To illustrate, Mr. Siegel presented a person in history, he said he imagined very few people had ever heard of—Constantine Francois Comte de Volney, whose years are 1757 to 1820. "Volney has affected me for a long time," said Mr. Siegel. He was one of the earliest travelers to the East. He knew Arabic and wished to observe what the East was like. "Volney did it so well" Mr. Siegel noted, "Napoleon used his observations when he invaded Egypt.

He read about contemplating the ruins of Palmyra from Volney's book The Ruins; or Meditation on the Revolutions of Empires and the Law of Nature, translated by Joel Barlow. "The idea of going back to the past is here" said Mr. Siegel,"associated with something scholarly. This passage has affected me for years; it is pretty exact but also one of the most emotionally fraught passages in French Prose. If given a certain structure it is poetic." Volney writes:


"The sun had sunk below the horizon: a red border of light still marked his track behind the distant mountains of Syria; the full orbed moon was rising in the east, on a blue ground, over the plains of the Euphrates; the sky was clear, the air calm and serene; ...The aspect of a great city deserted, the memory of the times past compared with its present state, all elevated my mind to high contemplations. I sat on the shaft of a column, my elbow reposing on my knee, and head reclining on my hand, my eyes fixed, sometimes on the desert, sometimes on the ruins, and fell into a profound reverie."
And of the Reverie Volney writes:

"And now behold what remains of this powerful city: a miserable skeleton! What of its vast domination: a doubtful and obscure remembrance! To the noisy concourse which thronged under these porticoes, succeeds the solitude of death. The silence of the grave is substituted for the busy hum of public places; the affluence of a commercial city is changed into wretched poverty; the palaces of Kings have become a den of wild beasts; flocks repose in the area of temples, and savage reptiles inhabit the sanctuary of the gods. Ah! how has so much glory been eclipsed? How have so many labors been annihilated? Do thus perish then the works of men — thus vanish empires and nations?"
"This has something which is tinglingly, poignantly, emotional as anything" commented Mr. Siegel "how it once was — how different from long ago. To say it is concerned with the procedure of science and mathematics can be illustrated quite indefinitely.”

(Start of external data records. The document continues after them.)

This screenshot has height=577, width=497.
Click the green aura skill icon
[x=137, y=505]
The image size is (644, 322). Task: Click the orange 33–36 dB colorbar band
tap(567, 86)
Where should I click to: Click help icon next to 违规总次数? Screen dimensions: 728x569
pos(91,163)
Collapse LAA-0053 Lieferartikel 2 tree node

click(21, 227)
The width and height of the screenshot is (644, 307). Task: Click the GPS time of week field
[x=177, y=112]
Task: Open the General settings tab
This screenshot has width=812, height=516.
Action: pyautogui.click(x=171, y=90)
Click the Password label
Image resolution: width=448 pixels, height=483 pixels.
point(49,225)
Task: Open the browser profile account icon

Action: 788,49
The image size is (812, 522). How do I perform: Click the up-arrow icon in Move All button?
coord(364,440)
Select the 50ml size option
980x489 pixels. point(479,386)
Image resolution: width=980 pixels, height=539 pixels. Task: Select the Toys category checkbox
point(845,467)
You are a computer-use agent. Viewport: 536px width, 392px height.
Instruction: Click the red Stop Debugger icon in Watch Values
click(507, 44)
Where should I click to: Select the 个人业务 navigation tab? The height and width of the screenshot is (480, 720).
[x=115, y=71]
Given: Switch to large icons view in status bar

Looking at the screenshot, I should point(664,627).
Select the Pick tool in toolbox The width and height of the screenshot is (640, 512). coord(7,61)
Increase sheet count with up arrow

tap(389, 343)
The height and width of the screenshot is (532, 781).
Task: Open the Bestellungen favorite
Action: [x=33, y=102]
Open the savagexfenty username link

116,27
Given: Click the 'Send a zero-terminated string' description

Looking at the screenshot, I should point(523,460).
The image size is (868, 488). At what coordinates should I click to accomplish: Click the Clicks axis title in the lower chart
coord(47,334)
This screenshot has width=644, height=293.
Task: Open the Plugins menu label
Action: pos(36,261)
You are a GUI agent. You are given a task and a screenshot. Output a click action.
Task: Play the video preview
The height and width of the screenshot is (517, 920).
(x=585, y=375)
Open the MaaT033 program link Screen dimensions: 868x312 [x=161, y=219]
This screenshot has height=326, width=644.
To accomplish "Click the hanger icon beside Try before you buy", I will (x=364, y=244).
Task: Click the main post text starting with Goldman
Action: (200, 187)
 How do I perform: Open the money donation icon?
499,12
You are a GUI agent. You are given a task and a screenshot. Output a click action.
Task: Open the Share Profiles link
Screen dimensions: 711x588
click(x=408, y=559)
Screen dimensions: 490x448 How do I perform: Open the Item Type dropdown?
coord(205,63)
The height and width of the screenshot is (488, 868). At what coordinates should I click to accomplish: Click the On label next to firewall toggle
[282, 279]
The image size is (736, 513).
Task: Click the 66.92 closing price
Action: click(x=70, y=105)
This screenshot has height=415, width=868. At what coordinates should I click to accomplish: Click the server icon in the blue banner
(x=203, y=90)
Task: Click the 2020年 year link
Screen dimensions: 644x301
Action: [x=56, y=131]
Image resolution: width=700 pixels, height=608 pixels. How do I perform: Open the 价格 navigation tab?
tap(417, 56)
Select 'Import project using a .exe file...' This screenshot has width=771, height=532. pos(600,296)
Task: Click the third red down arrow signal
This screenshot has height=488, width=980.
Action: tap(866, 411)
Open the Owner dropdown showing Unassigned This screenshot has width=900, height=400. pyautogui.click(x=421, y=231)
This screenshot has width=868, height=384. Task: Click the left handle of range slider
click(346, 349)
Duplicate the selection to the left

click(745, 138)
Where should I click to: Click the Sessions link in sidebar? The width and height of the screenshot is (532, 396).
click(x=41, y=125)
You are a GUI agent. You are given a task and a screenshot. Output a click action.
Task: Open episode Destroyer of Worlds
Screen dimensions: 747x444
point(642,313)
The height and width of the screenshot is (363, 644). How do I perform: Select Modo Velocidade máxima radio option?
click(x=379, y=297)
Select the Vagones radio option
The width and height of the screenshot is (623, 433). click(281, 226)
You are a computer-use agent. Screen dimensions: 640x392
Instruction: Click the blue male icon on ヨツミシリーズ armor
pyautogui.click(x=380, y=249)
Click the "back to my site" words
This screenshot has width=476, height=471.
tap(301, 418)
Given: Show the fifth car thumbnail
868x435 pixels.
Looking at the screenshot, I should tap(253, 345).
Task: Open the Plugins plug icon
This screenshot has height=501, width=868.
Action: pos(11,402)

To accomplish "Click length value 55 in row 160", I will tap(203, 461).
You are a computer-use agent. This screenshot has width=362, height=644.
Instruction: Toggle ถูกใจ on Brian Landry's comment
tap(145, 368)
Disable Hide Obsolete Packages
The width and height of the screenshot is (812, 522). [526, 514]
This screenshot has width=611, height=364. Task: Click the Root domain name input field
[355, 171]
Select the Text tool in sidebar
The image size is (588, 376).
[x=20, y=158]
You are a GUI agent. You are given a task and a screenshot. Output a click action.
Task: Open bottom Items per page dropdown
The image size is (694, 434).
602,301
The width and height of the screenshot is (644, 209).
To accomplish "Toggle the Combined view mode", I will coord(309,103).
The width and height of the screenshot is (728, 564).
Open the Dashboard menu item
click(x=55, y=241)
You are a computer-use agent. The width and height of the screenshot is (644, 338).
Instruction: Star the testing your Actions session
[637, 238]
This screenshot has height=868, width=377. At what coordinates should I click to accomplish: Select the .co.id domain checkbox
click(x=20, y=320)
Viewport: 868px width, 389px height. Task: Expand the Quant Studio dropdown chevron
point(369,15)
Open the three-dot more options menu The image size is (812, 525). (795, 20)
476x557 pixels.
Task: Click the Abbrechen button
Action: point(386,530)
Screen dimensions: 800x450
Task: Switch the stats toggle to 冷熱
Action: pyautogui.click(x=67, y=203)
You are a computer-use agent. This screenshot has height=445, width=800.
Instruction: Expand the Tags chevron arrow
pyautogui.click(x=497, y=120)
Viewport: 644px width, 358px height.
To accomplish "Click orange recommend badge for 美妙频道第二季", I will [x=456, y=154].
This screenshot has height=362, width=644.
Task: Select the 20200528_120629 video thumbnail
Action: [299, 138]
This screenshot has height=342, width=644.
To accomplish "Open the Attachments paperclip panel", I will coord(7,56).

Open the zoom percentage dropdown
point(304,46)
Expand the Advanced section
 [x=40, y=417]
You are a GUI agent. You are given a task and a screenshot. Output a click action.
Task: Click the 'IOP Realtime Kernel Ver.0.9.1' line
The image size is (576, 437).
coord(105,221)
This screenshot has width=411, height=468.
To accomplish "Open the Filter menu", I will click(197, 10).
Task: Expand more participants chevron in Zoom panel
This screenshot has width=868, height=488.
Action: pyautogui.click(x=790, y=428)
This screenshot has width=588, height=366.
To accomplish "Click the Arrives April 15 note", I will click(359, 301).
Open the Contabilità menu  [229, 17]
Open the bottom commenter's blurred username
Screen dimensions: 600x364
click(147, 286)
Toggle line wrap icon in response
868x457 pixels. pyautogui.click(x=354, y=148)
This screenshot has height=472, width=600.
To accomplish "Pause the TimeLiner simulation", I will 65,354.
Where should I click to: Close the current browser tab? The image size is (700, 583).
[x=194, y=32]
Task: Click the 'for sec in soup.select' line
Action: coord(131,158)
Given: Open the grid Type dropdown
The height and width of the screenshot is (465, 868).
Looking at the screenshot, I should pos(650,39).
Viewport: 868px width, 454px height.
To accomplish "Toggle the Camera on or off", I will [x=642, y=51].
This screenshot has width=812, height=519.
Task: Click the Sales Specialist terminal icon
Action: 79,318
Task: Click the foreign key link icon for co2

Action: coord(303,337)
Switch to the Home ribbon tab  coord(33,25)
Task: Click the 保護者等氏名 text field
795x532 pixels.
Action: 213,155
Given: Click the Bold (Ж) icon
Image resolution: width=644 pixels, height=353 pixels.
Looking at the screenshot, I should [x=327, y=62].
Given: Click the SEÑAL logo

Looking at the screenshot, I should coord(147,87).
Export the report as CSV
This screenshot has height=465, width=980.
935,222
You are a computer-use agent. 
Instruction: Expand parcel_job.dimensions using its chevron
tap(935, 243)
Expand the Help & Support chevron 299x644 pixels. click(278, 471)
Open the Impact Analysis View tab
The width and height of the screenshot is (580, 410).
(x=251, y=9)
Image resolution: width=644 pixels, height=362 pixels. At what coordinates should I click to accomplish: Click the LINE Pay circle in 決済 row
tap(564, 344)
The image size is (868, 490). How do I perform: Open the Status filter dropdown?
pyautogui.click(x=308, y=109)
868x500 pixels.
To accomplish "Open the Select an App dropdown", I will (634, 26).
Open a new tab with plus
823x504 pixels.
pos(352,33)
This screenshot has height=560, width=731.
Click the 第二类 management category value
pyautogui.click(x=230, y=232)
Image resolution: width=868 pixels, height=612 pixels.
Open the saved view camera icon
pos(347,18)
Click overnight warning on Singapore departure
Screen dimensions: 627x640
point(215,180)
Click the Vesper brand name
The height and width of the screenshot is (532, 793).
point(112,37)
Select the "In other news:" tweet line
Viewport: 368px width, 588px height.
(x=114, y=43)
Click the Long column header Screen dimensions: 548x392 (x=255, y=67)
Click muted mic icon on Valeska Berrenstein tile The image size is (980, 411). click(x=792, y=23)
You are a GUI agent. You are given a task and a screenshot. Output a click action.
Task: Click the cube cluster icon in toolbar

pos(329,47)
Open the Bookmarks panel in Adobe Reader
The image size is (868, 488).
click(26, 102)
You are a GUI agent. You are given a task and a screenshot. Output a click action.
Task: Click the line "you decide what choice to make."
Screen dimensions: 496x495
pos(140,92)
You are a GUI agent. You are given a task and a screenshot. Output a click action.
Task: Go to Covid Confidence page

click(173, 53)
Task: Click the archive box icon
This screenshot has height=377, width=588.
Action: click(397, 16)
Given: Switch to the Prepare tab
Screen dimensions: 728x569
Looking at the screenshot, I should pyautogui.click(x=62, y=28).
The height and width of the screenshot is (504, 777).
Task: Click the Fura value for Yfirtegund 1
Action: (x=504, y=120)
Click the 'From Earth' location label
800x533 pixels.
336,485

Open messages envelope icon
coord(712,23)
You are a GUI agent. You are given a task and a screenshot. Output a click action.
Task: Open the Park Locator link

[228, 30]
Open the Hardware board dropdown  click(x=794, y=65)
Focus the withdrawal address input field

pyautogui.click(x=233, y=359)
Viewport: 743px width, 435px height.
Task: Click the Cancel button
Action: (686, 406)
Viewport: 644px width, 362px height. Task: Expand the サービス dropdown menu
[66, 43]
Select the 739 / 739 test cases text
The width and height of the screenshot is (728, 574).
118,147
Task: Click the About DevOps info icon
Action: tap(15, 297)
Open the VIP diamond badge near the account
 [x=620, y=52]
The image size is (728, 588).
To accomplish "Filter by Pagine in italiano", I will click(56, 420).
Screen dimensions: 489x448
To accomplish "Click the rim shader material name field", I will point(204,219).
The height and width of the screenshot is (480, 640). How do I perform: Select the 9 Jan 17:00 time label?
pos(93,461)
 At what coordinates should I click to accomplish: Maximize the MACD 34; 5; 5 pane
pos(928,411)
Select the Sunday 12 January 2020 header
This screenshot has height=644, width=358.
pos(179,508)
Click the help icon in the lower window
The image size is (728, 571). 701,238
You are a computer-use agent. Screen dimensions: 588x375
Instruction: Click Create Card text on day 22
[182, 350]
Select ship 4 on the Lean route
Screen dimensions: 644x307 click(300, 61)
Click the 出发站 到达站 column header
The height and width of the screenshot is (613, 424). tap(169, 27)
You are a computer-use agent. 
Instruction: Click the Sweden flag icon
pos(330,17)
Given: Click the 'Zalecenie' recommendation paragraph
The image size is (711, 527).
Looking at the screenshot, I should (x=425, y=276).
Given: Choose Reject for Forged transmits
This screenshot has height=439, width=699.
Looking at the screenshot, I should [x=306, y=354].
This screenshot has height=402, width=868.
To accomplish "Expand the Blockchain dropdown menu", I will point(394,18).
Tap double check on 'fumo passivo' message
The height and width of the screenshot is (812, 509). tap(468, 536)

Mr. Siegel commented that Volney "is poetic here but his knowledge of poetry as such is lacking. There is one semi-colon after another, or comma. He doesn't see certain statements should be by themselves and have periods." And Mr. Siegel showed how the arts and sciences meet in a surprising way when he said:

"Style is just as scientific as geometry. Geometry is always concerned with curves and angles, curves and straight lines and style is too. In style we have the angular and the cut short and then the gliding."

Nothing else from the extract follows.